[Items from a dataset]
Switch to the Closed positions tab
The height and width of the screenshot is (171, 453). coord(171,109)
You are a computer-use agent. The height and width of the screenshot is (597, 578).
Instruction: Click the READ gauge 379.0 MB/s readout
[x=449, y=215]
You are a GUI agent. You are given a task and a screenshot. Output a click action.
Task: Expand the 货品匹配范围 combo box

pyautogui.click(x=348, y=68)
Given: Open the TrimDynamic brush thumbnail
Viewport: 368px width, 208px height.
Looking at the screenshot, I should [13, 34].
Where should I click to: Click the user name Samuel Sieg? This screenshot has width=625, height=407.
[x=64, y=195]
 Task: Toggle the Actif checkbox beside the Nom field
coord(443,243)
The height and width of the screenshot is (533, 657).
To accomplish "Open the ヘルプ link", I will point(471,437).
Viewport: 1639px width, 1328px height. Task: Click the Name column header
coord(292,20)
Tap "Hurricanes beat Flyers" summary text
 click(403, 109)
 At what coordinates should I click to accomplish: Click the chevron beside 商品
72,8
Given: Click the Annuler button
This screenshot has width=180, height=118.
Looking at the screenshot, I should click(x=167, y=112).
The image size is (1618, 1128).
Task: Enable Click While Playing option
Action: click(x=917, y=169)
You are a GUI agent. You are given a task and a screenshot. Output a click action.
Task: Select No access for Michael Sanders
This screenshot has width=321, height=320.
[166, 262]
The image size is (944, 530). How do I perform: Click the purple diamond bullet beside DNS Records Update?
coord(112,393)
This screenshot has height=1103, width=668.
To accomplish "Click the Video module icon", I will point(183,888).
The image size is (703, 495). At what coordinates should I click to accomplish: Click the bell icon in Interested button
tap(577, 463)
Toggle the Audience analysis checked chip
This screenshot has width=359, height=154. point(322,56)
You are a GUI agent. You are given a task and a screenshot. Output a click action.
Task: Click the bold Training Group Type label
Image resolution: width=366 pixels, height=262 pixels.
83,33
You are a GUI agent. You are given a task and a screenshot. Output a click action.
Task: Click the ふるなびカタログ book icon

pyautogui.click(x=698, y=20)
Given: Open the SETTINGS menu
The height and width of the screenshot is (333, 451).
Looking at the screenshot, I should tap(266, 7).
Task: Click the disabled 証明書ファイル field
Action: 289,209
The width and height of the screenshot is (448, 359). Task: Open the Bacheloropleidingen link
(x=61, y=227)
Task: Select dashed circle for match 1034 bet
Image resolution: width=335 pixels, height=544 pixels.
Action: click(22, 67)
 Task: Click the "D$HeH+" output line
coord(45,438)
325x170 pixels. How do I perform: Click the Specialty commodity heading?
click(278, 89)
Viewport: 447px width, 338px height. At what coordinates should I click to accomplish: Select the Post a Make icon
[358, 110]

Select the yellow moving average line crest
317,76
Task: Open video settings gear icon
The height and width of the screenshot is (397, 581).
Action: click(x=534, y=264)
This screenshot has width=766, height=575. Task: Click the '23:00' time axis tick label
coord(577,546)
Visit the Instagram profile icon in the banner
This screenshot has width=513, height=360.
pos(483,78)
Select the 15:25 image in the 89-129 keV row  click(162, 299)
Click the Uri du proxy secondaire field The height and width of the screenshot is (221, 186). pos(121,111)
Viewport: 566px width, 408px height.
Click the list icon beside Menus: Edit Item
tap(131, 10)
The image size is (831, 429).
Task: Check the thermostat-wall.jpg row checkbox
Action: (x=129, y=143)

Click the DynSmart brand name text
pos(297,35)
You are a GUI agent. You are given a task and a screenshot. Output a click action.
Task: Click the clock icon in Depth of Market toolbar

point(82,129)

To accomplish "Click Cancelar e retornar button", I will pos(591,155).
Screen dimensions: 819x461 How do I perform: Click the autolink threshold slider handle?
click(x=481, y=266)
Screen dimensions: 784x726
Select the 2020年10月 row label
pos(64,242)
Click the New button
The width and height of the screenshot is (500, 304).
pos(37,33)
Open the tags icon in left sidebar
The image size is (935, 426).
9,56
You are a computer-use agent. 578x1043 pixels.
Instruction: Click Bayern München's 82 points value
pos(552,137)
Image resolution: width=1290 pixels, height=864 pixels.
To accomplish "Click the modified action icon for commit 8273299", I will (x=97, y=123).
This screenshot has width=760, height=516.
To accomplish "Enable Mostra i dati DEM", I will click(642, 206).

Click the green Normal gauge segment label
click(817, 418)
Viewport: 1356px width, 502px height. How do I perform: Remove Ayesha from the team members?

Task details: On how many lines of the records above does the word "computer" appear? Answer with only that number.

Result: 2